(Stored records)

BEGIN

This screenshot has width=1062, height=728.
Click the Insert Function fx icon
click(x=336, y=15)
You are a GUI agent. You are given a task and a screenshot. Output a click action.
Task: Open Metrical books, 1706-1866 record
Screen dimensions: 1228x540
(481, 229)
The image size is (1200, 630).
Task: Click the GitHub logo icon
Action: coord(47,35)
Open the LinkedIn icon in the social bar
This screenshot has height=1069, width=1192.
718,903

END

• [Your goal]
Type out every record above once more, exactly.

• [Output below]
This screenshot has width=1062, height=728.
Click the Insert Function fx icon
click(x=336, y=15)
You are a GUI agent. You are given a task and a screenshot. Output a click action.
Task: Open Metrical books, 1706-1866 record
Screen dimensions: 1228x540
(481, 229)
The image size is (1200, 630).
Task: Click the GitHub logo icon
Action: coord(47,35)
Open the LinkedIn icon in the social bar
This screenshot has height=1069, width=1192.
718,903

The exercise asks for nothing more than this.